On Friday afternoon, Dave Shananaquet was in the luncheon line to sample Indigenous Chef Crystal Wahpepah’s smoked elk on a blue corn tostada shell. Native News Online photo by Levi Rickert
Published April 27, 2019
DOWAGIAC, Mich. — There is a movement in Indian Country to provide healthier foods into the daily diets of daily lives of American Indians and Alaska Natives. Some 600 people over the course of four days came to Dowagiac, Michigan, the home of the Pokagon Band of Potawatomi Indians.
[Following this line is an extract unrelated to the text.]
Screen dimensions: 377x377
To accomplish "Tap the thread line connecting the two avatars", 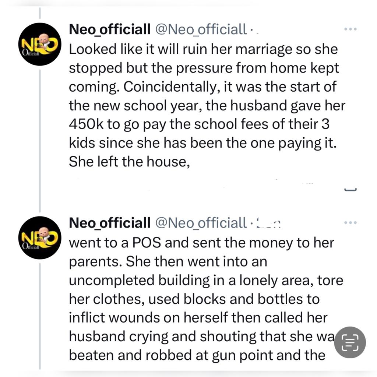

The Pokagon Band hosted the Great Lakes Intertribal Food Summit with the Intertribal Agriculture Council and the Native American Food Sovereignty Alliance.
The Great Lakes Intertribal Food Summit is a regional, traveling summit brings together several hundred Native farmers, ranchers, gardeners, chefs, businesses, policymakers, tribal agriculture staff, Native non-profits working in agriculture, food producers and tribal leaders to share and learn together around traditional food and agriculture, and food sovereignty.
Indigenous Chef Crystal Wahpepah (Kickapoo), from Oakland, California, was responsible for Friday’s luncheon where she and her crew fed almost 500 people within 30 minutes. She served up blue corn tostada’s with either smoked elk or white fish, accompanied with black beans, cactus salad and wild rice tea.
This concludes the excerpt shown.